**ACTIVITY**
Retyping all the entries exactly is the whole task.

**DATA FOR ANALYSIS**
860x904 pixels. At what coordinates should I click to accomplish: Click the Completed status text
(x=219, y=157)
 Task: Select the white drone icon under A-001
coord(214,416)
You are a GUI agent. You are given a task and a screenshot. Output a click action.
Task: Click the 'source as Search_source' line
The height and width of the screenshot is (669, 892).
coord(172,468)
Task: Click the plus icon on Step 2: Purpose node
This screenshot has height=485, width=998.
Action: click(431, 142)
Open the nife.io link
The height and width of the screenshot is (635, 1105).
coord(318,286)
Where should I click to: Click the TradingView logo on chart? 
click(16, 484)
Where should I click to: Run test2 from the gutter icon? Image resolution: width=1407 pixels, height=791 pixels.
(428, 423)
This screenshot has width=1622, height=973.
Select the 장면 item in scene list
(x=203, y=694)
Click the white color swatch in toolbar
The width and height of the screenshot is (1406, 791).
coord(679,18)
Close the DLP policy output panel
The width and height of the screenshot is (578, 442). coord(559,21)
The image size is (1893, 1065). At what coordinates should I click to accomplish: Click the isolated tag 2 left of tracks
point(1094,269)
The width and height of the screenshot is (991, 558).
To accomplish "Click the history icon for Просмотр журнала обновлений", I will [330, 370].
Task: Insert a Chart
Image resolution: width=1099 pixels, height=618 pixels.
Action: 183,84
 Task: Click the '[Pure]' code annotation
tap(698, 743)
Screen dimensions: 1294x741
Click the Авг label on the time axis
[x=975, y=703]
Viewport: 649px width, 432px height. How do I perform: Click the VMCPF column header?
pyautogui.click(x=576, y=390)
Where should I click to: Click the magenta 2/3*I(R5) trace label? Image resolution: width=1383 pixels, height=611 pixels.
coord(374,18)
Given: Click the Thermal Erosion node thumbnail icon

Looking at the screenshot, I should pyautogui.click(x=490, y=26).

**FINAL ANSWER**
860x904 pixels. At what coordinates should I click to accomplish: Click the Completed status text
(x=219, y=157)
 Task: Select the white drone icon under A-001
coord(214,416)
You are a GUI agent. You are given a task and a screenshot. Output a click action.
Task: Click the 'source as Search_source' line
The height and width of the screenshot is (669, 892).
coord(172,468)
Task: Click the plus icon on Step 2: Purpose node
This screenshot has height=485, width=998.
Action: click(431, 142)
Open the nife.io link
The height and width of the screenshot is (635, 1105).
coord(318,286)
Where should I click to: Click the TradingView logo on chart? 
click(16, 484)
Where should I click to: Run test2 from the gutter icon? Image resolution: width=1407 pixels, height=791 pixels.
(428, 423)
This screenshot has width=1622, height=973.
Select the 장면 item in scene list
(x=203, y=694)
Click the white color swatch in toolbar
The width and height of the screenshot is (1406, 791).
coord(679,18)
Close the DLP policy output panel
The width and height of the screenshot is (578, 442). coord(559,21)
The image size is (1893, 1065). At what coordinates should I click to accomplish: Click the isolated tag 2 left of tracks
point(1094,269)
The width and height of the screenshot is (991, 558).
To accomplish "Click the history icon for Просмотр журнала обновлений", I will [330, 370].
Task: Insert a Chart
Image resolution: width=1099 pixels, height=618 pixels.
Action: 183,84
 Task: Click the '[Pure]' code annotation
tap(698, 743)
Screen dimensions: 1294x741
Click the Авг label on the time axis
[x=975, y=703]
Viewport: 649px width, 432px height. How do I perform: Click the VMCPF column header?
pyautogui.click(x=576, y=390)
Where should I click to: Click the magenta 2/3*I(R5) trace label? Image resolution: width=1383 pixels, height=611 pixels.
coord(374,18)
Given: Click the Thermal Erosion node thumbnail icon

Looking at the screenshot, I should pyautogui.click(x=490, y=26).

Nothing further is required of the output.